> _Supplied material_:

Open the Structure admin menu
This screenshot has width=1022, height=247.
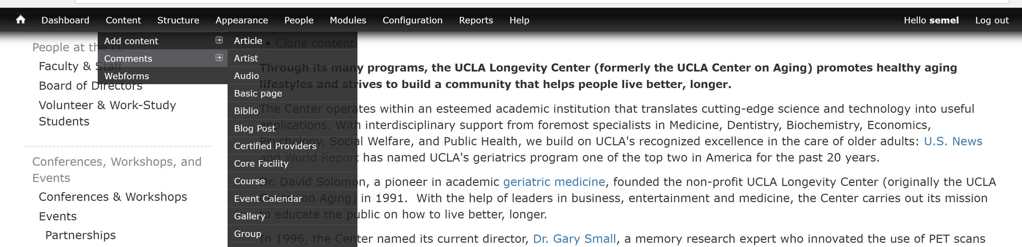coord(178,20)
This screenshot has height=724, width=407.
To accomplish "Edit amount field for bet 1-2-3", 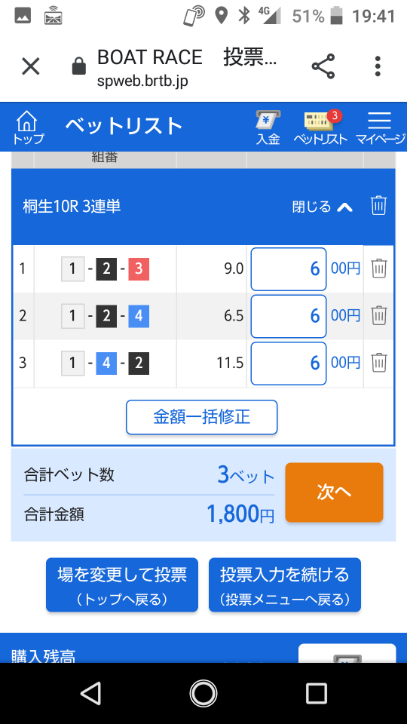I will click(289, 268).
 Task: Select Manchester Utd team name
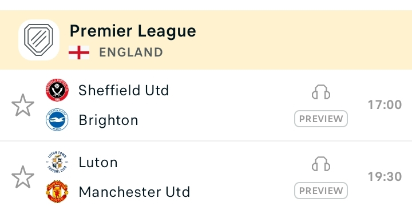134,192
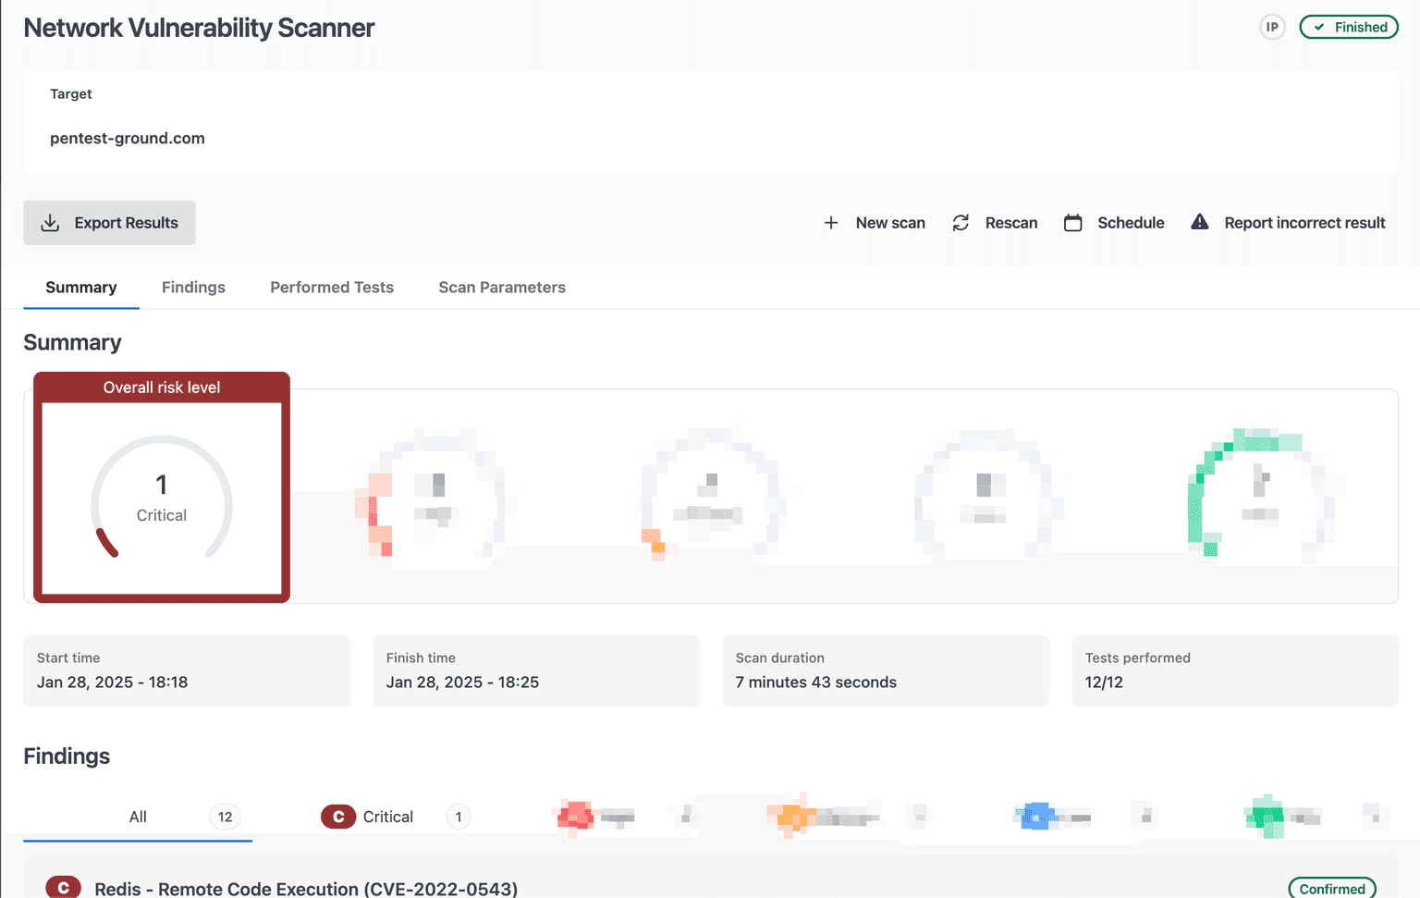
Task: Open the Performed Tests tab
Action: tap(332, 288)
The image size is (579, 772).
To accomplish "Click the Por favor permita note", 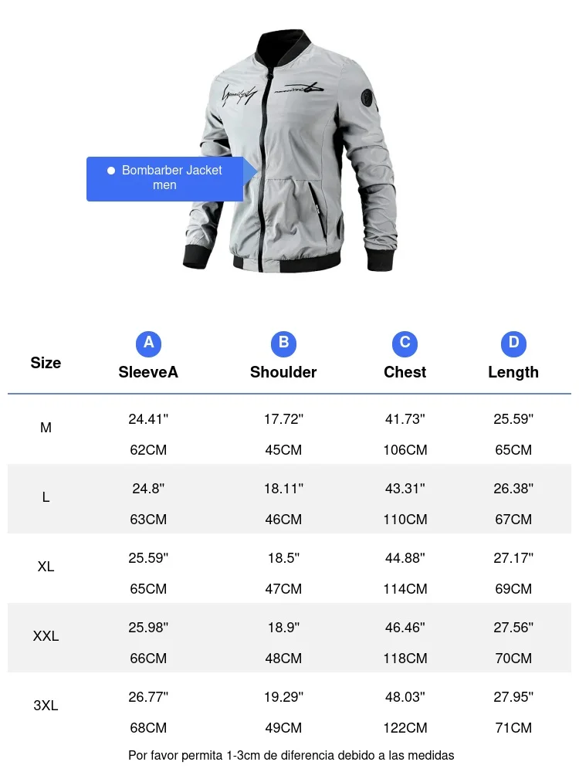I will 291,755.
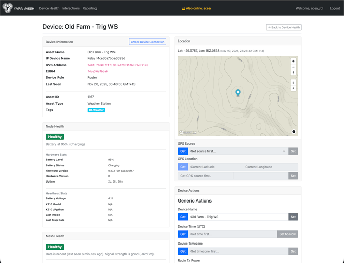344x263 pixels.
Task: Click the device location pin on map
Action: (x=238, y=92)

> _Your task_: Print everything from the line with "Task: Select Manchester Utd team name" down to the line with "The image size is (579, 772)." in the entries above, both lines included and nothing more, without the pictures.

> _Answer section_:
 Task: Select Manchester Utd team name
134,192
Task: Open the Performed Tests tab
Action: tap(332, 288)
The image size is (579, 772).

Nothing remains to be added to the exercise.